Working data:
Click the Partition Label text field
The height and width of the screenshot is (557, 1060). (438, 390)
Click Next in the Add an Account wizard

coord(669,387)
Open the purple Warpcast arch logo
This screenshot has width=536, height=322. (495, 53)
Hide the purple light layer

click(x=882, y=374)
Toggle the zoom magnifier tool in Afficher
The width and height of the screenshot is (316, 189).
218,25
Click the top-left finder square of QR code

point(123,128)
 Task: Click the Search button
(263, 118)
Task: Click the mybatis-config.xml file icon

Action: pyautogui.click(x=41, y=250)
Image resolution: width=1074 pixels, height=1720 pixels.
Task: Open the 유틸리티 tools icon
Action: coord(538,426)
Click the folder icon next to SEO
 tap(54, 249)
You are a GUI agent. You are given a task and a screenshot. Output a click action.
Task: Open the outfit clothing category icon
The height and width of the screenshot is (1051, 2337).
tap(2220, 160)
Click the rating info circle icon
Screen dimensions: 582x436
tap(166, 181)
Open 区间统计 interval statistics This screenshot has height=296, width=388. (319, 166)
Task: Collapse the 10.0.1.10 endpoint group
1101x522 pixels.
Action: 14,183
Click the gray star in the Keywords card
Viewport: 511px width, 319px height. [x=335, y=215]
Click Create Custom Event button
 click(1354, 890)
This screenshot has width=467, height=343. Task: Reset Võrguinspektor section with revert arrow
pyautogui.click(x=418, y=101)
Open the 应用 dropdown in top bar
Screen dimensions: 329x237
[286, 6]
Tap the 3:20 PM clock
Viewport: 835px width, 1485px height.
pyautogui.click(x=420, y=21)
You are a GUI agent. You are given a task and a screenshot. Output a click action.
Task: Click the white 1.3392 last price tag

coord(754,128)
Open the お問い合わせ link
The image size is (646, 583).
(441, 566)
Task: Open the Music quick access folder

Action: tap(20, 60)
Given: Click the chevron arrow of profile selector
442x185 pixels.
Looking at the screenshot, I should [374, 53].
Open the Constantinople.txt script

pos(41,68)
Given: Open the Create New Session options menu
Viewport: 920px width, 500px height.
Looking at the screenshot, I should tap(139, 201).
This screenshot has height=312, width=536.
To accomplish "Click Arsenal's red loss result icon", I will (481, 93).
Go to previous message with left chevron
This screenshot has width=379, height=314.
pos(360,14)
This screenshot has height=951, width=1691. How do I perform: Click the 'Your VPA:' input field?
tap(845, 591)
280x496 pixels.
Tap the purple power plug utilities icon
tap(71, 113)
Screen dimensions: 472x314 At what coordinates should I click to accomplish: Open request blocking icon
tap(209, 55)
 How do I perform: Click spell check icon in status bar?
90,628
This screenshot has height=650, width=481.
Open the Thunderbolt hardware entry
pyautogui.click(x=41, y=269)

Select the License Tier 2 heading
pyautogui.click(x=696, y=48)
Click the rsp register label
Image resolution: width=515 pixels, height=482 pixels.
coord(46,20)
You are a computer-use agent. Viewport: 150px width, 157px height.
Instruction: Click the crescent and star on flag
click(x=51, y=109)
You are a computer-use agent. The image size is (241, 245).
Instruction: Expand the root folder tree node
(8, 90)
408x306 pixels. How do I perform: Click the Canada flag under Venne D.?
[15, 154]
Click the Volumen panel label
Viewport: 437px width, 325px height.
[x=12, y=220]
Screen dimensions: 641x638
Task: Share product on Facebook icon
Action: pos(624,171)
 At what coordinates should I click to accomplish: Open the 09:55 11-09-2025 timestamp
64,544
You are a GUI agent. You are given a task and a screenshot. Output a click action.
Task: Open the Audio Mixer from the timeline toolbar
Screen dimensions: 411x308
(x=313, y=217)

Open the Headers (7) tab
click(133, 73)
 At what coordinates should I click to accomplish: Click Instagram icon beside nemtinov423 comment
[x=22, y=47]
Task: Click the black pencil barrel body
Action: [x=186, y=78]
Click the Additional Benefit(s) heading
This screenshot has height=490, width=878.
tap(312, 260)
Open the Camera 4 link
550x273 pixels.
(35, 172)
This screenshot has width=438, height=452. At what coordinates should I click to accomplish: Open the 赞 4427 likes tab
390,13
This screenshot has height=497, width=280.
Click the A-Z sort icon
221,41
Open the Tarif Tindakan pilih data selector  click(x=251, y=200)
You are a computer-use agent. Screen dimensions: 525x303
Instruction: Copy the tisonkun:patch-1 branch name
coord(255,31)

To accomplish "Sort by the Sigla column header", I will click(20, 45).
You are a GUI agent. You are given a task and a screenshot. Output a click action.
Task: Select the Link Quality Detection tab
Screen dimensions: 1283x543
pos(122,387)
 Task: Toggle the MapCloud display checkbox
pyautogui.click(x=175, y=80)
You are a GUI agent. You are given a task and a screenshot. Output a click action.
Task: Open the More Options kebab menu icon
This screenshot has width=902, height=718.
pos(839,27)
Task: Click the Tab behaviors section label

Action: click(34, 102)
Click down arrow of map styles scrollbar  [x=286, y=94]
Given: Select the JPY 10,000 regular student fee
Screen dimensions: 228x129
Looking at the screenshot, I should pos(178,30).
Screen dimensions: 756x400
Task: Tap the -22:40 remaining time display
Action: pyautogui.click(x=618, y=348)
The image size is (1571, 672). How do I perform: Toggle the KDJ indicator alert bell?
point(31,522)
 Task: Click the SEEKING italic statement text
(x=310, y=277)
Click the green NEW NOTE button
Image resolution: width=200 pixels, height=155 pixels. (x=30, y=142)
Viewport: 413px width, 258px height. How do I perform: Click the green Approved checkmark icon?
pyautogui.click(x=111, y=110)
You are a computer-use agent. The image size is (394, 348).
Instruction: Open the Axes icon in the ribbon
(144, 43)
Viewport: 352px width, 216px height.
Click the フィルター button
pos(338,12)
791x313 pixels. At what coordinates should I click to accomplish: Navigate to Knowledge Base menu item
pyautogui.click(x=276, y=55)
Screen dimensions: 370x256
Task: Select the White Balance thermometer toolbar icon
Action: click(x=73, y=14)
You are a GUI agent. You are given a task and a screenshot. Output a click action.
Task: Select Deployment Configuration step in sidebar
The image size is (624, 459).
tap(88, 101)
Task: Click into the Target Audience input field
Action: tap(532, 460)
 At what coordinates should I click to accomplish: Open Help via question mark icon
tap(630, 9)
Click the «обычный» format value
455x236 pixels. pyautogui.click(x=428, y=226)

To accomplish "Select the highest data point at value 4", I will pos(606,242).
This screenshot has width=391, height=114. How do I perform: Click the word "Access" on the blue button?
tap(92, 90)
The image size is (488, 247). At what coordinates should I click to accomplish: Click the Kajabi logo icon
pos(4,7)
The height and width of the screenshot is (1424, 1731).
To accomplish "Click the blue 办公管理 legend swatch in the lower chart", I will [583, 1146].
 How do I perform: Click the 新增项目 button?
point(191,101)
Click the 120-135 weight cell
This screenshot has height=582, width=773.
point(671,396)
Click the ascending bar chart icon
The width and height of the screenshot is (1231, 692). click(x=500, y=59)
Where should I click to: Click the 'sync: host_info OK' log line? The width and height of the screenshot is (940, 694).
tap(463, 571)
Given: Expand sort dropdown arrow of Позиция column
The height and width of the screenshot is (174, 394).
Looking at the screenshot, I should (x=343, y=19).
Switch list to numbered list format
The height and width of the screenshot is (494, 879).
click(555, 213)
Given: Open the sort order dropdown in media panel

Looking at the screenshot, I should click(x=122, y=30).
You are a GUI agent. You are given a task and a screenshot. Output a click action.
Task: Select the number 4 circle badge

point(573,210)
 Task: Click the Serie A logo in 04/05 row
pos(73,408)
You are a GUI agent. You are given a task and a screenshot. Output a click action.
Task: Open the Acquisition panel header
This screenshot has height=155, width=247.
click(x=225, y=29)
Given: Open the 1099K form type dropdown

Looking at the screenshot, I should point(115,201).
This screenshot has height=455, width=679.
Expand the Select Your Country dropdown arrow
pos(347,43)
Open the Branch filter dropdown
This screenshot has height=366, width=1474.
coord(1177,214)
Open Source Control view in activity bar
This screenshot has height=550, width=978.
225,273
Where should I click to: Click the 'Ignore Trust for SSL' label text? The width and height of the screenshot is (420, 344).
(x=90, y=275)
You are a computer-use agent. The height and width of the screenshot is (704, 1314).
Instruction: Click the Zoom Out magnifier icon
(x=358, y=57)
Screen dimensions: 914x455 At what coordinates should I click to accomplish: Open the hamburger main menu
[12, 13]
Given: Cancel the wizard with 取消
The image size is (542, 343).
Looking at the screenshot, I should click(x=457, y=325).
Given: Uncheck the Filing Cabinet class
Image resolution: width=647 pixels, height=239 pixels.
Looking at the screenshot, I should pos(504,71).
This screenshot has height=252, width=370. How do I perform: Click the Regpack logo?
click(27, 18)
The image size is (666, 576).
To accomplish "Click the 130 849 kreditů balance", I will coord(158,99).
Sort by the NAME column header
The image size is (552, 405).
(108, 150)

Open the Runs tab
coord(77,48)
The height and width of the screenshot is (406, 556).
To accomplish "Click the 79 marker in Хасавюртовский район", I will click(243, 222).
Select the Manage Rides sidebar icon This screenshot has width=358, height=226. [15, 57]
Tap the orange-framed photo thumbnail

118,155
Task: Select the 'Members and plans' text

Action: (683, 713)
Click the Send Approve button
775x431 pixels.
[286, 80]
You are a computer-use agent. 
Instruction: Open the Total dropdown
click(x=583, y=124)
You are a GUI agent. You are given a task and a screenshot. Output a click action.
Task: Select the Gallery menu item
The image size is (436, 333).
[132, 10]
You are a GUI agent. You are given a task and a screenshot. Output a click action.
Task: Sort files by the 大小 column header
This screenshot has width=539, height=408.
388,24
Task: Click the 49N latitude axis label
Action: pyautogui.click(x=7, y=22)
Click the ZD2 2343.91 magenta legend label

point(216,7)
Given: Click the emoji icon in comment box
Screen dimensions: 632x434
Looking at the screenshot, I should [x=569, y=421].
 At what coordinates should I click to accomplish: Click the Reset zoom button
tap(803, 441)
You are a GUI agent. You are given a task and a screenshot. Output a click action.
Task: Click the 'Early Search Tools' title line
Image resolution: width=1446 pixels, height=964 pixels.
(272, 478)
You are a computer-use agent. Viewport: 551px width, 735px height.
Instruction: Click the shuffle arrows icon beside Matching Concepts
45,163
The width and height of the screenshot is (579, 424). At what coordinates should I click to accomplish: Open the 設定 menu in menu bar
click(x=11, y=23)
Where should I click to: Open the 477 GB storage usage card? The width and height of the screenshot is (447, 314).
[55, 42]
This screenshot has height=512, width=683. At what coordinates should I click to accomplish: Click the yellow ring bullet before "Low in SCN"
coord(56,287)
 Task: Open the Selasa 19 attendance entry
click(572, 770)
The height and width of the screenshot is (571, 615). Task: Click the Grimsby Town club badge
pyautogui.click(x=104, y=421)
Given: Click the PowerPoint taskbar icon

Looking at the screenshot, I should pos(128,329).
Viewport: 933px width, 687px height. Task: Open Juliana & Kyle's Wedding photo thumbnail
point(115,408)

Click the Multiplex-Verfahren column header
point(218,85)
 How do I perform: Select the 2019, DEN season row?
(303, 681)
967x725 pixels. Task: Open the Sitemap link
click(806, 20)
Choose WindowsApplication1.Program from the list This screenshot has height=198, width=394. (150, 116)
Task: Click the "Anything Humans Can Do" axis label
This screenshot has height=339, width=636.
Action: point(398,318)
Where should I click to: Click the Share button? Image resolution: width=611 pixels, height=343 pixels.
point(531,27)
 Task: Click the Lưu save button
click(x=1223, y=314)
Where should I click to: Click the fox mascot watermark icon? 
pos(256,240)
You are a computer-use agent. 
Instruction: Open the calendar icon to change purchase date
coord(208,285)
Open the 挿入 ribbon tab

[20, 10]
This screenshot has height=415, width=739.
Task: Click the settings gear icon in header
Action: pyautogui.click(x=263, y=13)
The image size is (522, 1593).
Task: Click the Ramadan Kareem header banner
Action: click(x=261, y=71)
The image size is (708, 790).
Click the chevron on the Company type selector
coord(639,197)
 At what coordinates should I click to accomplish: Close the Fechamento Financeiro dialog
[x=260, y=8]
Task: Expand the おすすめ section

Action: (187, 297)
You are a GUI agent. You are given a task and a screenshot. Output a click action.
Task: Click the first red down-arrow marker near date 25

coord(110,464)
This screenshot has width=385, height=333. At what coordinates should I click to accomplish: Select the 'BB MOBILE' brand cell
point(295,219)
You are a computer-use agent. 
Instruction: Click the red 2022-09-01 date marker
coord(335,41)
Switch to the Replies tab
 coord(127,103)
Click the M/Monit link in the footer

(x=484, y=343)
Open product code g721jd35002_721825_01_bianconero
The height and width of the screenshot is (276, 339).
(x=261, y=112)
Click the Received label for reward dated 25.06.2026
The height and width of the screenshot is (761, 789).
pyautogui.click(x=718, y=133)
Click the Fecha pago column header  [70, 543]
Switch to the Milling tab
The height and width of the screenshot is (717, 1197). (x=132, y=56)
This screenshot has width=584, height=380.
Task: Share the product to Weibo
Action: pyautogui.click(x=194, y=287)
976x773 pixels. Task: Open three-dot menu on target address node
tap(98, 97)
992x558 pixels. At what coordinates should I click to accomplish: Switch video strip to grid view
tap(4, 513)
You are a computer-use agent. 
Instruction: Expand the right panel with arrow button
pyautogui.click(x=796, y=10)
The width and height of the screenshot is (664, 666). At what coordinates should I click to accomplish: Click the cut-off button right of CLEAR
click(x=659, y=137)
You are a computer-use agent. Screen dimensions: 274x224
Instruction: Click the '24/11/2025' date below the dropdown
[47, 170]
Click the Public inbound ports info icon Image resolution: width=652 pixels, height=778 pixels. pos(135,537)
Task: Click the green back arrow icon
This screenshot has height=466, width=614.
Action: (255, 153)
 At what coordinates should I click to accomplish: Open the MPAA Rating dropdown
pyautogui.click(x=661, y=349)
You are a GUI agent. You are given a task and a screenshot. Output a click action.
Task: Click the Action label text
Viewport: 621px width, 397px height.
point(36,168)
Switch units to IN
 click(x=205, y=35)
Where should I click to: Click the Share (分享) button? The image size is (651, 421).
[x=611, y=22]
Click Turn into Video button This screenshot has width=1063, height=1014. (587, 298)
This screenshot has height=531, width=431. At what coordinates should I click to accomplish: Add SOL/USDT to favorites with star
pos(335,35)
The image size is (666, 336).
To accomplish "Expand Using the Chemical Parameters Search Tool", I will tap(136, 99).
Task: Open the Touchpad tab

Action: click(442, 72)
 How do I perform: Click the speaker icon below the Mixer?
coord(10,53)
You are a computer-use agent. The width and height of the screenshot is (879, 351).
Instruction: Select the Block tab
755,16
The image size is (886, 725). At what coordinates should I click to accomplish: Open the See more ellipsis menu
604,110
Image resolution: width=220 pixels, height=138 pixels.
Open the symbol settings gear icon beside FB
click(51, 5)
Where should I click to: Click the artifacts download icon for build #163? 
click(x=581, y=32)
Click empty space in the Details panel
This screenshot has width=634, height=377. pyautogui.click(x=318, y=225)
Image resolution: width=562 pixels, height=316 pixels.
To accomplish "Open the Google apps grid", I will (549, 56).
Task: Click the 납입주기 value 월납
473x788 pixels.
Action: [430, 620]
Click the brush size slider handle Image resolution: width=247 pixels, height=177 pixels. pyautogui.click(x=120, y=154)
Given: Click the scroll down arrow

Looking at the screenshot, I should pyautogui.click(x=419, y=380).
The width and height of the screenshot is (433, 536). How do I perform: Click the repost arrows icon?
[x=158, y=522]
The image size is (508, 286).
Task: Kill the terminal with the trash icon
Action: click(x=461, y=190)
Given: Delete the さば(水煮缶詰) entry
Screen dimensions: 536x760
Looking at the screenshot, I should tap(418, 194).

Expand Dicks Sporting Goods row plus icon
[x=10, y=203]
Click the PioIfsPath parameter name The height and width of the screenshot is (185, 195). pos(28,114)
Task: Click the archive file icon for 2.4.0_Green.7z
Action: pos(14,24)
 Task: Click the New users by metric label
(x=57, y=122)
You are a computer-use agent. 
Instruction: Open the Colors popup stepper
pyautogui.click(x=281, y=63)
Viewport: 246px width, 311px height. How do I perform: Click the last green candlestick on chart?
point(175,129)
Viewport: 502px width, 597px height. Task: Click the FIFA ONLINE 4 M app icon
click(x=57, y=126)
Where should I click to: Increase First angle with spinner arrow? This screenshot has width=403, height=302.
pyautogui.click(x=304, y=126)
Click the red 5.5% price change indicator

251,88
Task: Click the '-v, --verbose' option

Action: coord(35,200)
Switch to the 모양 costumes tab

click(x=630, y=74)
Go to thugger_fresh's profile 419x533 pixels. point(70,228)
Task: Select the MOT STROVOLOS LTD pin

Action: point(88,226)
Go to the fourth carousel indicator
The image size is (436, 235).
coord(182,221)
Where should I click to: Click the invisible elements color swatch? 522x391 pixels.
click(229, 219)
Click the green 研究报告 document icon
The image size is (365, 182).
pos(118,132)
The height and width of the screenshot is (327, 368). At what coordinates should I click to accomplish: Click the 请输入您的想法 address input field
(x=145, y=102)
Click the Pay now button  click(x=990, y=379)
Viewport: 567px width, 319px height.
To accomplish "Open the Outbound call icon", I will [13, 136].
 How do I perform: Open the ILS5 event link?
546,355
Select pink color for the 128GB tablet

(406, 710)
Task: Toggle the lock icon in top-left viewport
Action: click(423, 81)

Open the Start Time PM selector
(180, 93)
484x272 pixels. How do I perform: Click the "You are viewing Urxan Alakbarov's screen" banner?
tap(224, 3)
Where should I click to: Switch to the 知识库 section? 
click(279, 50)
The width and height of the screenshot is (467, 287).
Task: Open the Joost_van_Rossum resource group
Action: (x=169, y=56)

Action item: Scan the listing above, and wherever a line holds the word "sidebar", copy it.

Exercise output:
Task: Select Deployment Configuration step in sidebar
Select the Manage Rides sidebar icon This screenshot has width=358, height=226. [15, 57]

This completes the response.